Top of DATA SHOWN

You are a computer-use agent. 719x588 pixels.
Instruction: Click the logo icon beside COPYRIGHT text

Bottom of DATA SHOWN
Top of DATA SHOWN

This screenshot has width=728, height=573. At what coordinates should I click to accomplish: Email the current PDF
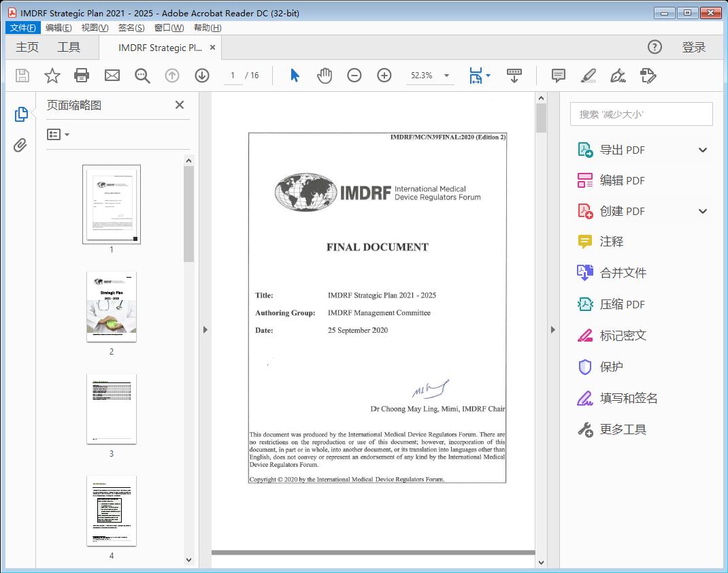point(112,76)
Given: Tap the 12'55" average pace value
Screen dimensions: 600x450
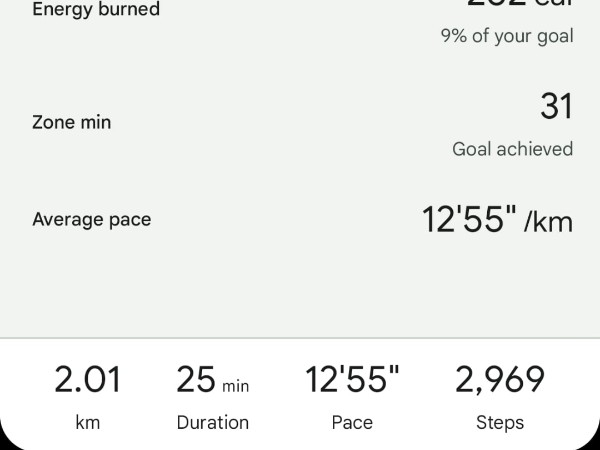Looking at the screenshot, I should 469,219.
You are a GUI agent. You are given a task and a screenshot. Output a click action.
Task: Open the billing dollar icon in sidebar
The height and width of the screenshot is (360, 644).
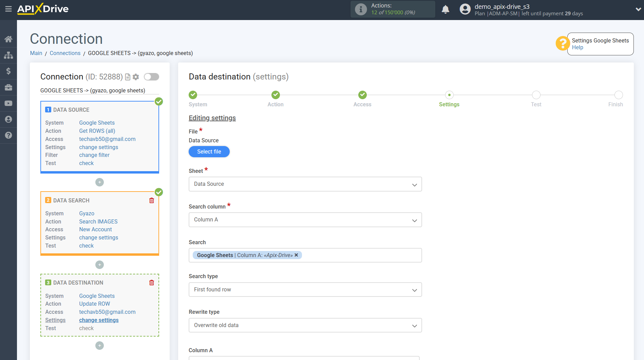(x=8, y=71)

Bottom of DATA SHOWN
Top of DATA SHOWN

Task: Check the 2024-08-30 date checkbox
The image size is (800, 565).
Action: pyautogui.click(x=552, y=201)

Bottom of DATA SHOWN

[ASSIGNMENT] The line above containing "You are a computer-use agent. 719x588 pixels.", the line containing "Instruction: Click the", and every line between them are to be transcribed exactly; no other line is wanted.

[TASK OUTPUT]
You are a computer-use agent. 719x588 pixels.
Instruction: Click the logo icon beside COPYRIGHT text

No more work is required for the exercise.